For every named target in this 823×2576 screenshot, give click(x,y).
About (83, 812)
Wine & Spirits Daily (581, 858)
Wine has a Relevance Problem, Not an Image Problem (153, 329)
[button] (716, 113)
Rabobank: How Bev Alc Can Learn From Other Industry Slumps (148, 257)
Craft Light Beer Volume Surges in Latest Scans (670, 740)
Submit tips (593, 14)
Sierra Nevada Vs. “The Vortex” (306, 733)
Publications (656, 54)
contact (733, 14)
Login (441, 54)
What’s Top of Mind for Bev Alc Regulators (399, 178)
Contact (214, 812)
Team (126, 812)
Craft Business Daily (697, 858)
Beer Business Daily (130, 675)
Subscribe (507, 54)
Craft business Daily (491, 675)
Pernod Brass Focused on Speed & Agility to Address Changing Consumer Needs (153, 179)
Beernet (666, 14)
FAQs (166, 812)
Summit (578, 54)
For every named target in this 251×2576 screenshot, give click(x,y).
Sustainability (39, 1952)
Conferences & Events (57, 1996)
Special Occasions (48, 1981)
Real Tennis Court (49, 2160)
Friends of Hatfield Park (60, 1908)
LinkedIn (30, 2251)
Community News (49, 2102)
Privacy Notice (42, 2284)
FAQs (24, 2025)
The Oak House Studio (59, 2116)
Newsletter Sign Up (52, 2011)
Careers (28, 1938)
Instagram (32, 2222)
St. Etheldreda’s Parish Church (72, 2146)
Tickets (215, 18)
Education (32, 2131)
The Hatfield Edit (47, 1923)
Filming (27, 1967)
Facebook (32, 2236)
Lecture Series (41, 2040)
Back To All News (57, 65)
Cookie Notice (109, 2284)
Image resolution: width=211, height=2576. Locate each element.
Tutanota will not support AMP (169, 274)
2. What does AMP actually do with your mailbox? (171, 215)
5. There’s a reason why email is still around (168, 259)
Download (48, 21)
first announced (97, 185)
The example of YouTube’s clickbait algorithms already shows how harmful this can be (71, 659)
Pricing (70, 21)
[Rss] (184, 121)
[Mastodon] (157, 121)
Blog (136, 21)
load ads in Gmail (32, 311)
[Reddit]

● Instructions to follow: Each line from the one containing "Real Tennis Court (49, 2160)" through the final line of the records must be repeated exactly, with no line added or dropped.

● Output below:
Real Tennis Court (49, 2160)
Friends of Hatfield Park (60, 1908)
LinkedIn (30, 2251)
Community News (49, 2102)
Privacy Notice (42, 2284)
FAQs (24, 2025)
The Oak House Studio (59, 2116)
Newsletter Sign Up (52, 2011)
Careers (28, 1938)
Instagram (32, 2222)
St. Etheldreda’s Parish Church (72, 2146)
Tickets (215, 18)
Education (32, 2131)
The Hatfield Edit (47, 1923)
Filming (27, 1967)
Facebook (32, 2236)
Lecture Series (41, 2040)
Back To All News (57, 65)
Cookie Notice (109, 2284)
Image resolution: width=211, height=2576. Locate each element.
Tutanota will not support AMP (169, 274)
2. What does AMP actually do with your mailbox? (171, 215)
5. There’s a reason why email is still around (168, 259)
Download (48, 21)
first announced (97, 185)
The example of YouTube’s clickbait algorithms already shows how harmful this can be (71, 659)
Pricing (70, 21)
[Rss] (184, 121)
[Mastodon] (157, 121)
Blog (136, 21)
load ads in Gmail (32, 311)
[Reddit]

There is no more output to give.